Actually, secondary flightlessness is the simplest and most parsimonous way to
describe the relationship between birds and theropod dinosaurs. In BCF, the
wing does not go through a state in which it is a short forelimb before it
once again becomes a long forelimb (as in primitive archosaurs); it starts out
as a long, grasping forelimb in quadrupedal tree-climbing archosaurs and it
remains a long forelimb in dino-birds and birds. The short forelimbs of
theropods are >derived< proto-wings, just as the short forelimbs of extant
flightless birds are derived neo-wings. In BCF, birds do not go through a
state in which they become large, heavy, ground-dwelling cursorial bipeds
before once more becoming small; they start out as small, lightweight,
arboreal forms (probably as far back as the Permian) and remain so. The large,
unflightworthy size and bipedal cursorial lifestyle of theropods are derived
relative to the common ancestor of birds and theropods.

And so on with features of the feet, tail, and skeleton.

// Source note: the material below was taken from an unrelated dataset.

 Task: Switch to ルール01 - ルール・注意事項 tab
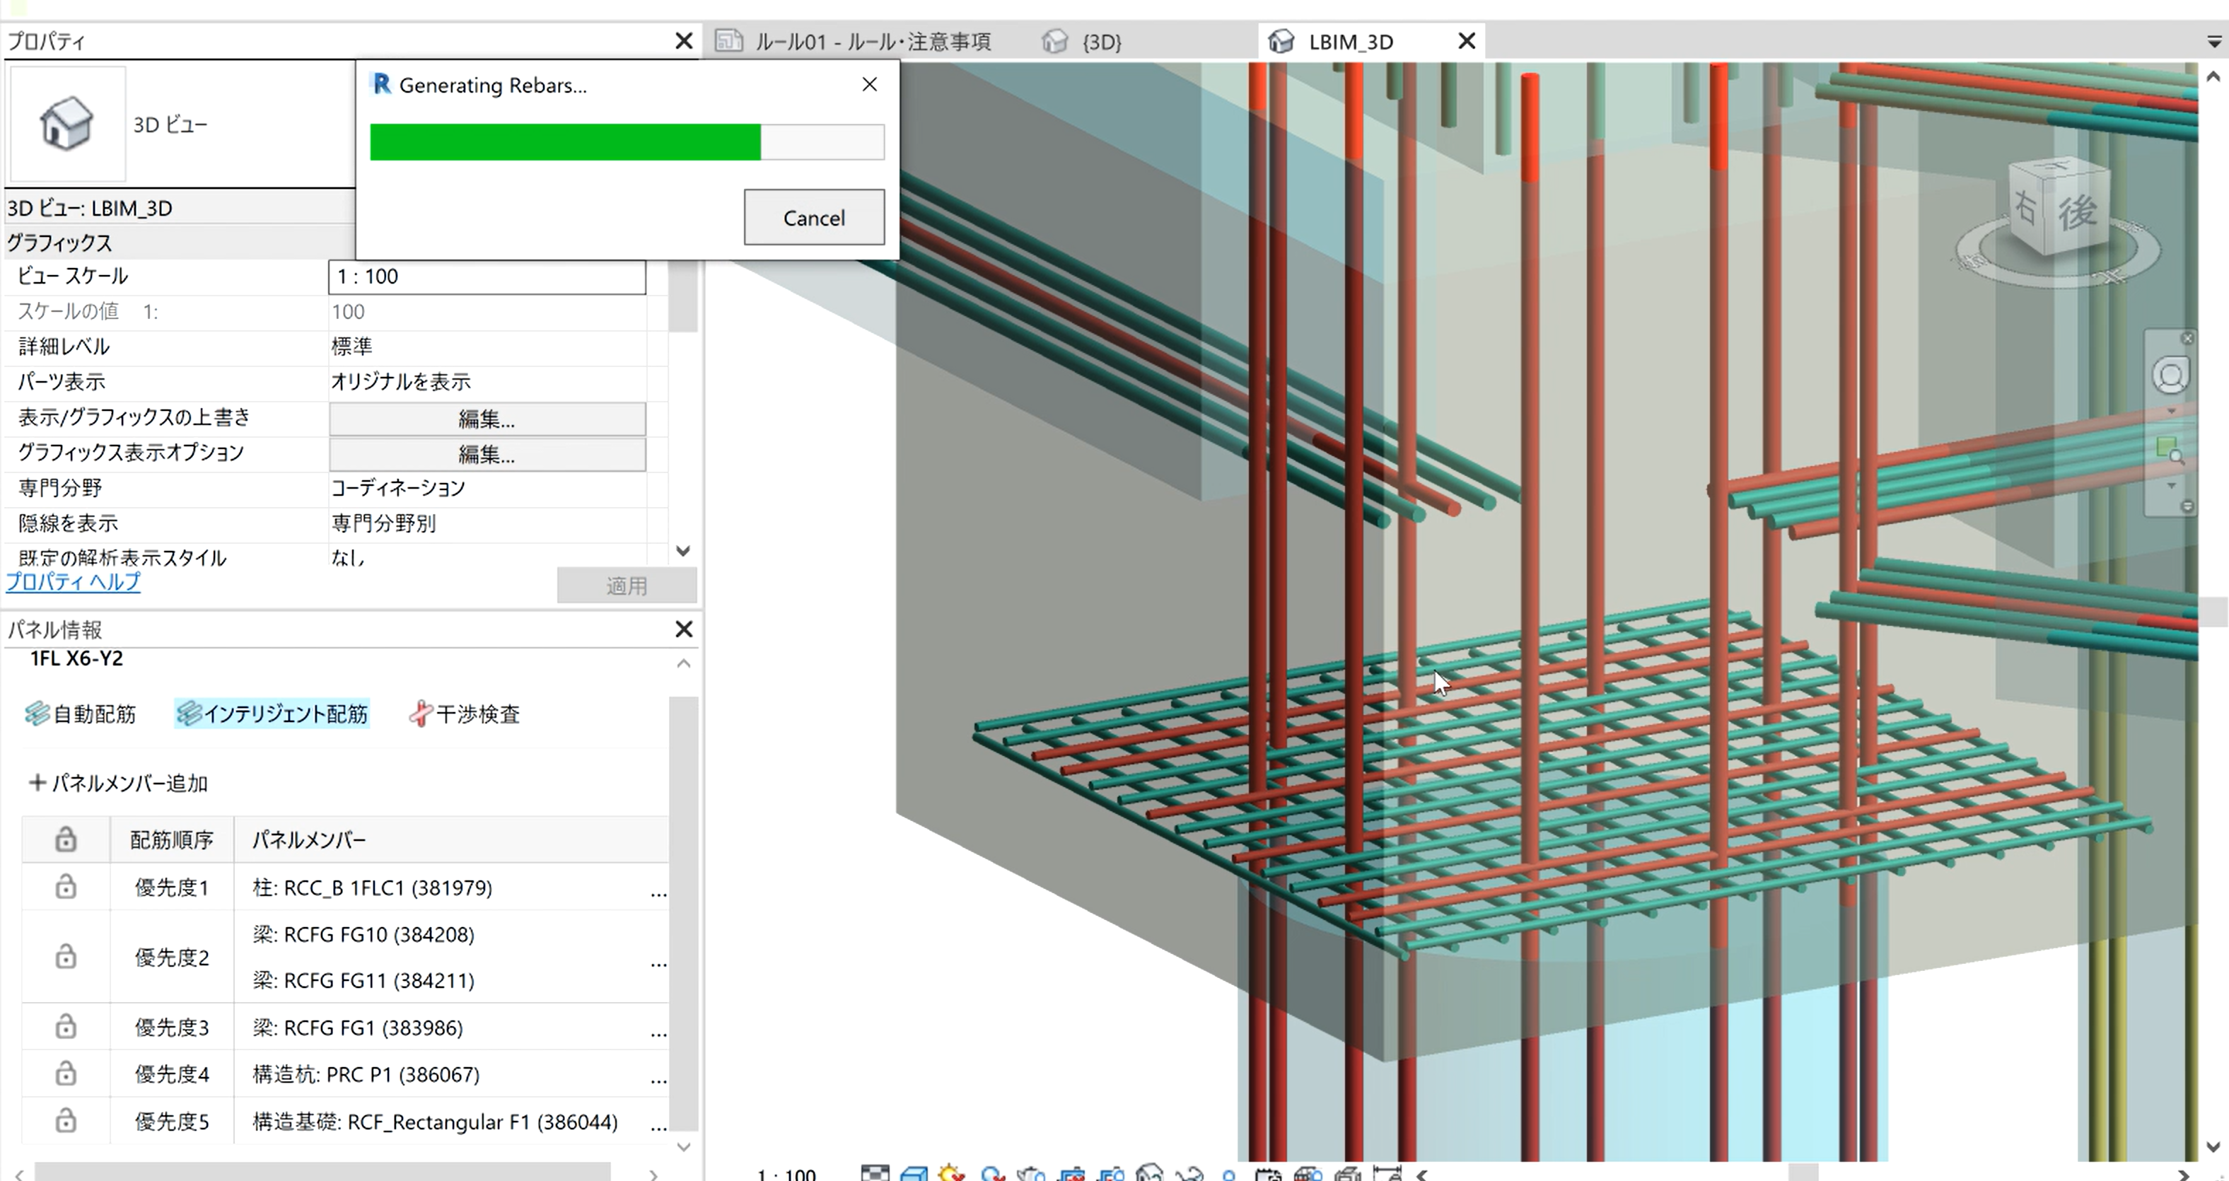[x=872, y=42]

There are no miracles
in BCF, no magic moments when flightless, ground-dwelling theropods suddenly
find themselves with exactly the right mix of features they need for flight
where before there was none. Just good old plodding evolution, acting
incrementally over tens of millions of years on dozens or hundreds of
different arboreal dino-bird lineages until finally recognizable avians
appear. This is the whole point of BCF.